Although I HATE MARKETING MY BOOKS, here’s another. Http://getbook.at/TheInfinityPool or for the German and French type the title and author into Amazon.

Genre and cost are two elephants in the room. I think genre is within the guide’s scope as the closer a book fits a genre, the more likely a self-published author is to succeed. My own sales have fallen foul of not being crime, romance, horror etc. How did I fall into the quagmire of “general fiction” and is there a helping hand out there?

Producing my first novel cost nothing. A friend supplied the cover photo, a designer friend put it together, we uploaded everything to KDP and off we went. It sold 4000+ copies. Well done me, but I squirm now. Professional editing would have made a good debut better. Second time round I bought design, editing, proofing, a blog tour… maybe £2,500? Your budget is very important! You will be covering all costs yourself and you need to be clear what these are! says chapter 4. But the guide is coy about the sums involved until you reach some of the author case studies which – gulp! – give food for thought to would-be millionaires.
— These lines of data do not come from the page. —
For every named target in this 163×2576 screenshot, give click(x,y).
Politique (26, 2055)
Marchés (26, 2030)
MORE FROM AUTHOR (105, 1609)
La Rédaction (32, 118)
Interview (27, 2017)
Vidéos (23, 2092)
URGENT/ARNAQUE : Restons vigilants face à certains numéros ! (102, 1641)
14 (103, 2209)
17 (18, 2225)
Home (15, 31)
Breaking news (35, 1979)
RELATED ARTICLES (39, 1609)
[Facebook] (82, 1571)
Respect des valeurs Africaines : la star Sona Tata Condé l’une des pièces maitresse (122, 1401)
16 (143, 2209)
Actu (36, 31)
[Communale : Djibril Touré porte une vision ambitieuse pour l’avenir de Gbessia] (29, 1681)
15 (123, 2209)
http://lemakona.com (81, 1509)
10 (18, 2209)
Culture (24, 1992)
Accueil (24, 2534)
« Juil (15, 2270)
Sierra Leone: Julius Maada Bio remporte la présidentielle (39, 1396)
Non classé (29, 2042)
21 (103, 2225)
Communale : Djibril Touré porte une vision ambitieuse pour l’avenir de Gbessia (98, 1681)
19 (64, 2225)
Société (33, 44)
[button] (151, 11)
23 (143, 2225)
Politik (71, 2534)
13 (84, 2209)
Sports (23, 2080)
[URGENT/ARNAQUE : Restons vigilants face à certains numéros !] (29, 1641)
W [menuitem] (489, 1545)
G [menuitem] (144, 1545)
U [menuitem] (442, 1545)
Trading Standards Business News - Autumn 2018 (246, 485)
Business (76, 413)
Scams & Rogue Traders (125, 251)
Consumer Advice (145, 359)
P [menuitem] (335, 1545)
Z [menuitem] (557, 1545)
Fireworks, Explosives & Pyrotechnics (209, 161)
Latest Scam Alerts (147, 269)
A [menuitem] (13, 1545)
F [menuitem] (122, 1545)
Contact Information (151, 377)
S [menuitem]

So – helpful, practical, a very good start or waymarker for any self-publishing journey. Now would W&A please publish a guide to using the updated WordPress Gutenberg Block Editor. It has about the same speed and flexibility as its namesake, a printing press designed around 1440. Apologies for any swearing that’s leaked while attempting to write this post. See you next time, unless I give up in despair.

©Jessica Norrie 2020

14 thoughts on “Review: the Writers’ & Artists’ Guide to Self-Publishing

  1. Hi Jessica, a great post. It takes a lot of sales to recover a GBP 2 500 investment. Mine is not as high as that, I would estimate at about GBP500. I haven’t really done much advertising of my books as I have no idea where to advertise. I use AllAuthor and my social media connections. I have just bought The Infinity Pool as an audio book.

    Liked by 1 person

    1. Thank you very much and I hope you enjoy the audio – it’s a long time since I heard it now so I hope it stands up to scrutiny. As to the cost of self-publishing, having had by far the best returns from the book with bt far the the lowest outlay, I have no idea what to do third time around and am hoping a traditional publisher will relive me of the problem!

      Like

    1. I know …sigh…the trouble is there’s something about marketing that brings out my impostor syndrome and I quickly move towards wondering if my books are even good enough to tell people about? Unwise to write that on a public blog, perhaps…!

      Liked by 1 person

  2. Like you say, there’s so much information available online, but I love a well-thumbed reference booked, jammed with post-it note bookmarks and scribbled all over – something to return to time and again. Congrats on being selected.